Problem to work on → Tell how many lines below include the word "will". Only the number should appear.

Segment Start: Data excerpts

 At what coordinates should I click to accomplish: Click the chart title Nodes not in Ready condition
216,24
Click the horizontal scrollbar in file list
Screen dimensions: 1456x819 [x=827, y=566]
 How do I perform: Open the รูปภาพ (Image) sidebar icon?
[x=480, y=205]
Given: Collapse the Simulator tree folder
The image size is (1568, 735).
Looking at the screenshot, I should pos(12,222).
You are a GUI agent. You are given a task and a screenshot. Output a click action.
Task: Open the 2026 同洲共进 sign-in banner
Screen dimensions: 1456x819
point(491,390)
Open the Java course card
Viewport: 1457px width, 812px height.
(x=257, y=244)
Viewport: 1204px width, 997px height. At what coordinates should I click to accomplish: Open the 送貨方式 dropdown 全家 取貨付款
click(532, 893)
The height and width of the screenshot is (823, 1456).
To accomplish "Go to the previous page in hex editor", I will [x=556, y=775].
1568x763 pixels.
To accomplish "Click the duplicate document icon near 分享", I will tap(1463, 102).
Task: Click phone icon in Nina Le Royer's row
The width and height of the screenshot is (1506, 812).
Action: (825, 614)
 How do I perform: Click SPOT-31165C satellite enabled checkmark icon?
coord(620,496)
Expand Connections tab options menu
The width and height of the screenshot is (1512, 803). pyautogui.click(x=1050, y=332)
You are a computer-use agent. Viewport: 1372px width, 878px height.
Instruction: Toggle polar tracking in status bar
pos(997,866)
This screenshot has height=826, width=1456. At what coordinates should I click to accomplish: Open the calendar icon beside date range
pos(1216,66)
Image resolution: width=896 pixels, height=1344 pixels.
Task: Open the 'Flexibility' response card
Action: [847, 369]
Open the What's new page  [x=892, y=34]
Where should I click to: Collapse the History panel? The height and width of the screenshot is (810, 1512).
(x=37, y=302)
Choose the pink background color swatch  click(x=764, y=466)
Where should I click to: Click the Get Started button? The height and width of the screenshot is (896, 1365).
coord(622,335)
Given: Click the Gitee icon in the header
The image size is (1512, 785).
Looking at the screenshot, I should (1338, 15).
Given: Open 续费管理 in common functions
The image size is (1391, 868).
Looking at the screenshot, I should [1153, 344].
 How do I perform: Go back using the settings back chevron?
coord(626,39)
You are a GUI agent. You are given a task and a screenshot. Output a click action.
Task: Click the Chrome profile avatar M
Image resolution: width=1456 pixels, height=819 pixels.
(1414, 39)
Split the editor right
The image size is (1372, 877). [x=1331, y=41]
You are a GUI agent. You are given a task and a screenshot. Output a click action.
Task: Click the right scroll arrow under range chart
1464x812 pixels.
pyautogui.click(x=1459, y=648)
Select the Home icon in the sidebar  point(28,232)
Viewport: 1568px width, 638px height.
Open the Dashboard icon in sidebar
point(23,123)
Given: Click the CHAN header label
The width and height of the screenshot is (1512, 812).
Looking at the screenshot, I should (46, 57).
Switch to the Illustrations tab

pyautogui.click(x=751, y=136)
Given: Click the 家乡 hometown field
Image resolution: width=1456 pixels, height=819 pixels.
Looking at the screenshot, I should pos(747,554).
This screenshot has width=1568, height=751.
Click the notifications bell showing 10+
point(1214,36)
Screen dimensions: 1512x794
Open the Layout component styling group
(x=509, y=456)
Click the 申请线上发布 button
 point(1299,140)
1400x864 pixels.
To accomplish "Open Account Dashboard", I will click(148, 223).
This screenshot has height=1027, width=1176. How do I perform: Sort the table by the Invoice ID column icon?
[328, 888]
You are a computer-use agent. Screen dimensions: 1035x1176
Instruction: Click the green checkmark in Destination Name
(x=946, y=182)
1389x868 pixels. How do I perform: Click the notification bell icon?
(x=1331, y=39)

Segment End: Data excerpts

Your solution → 3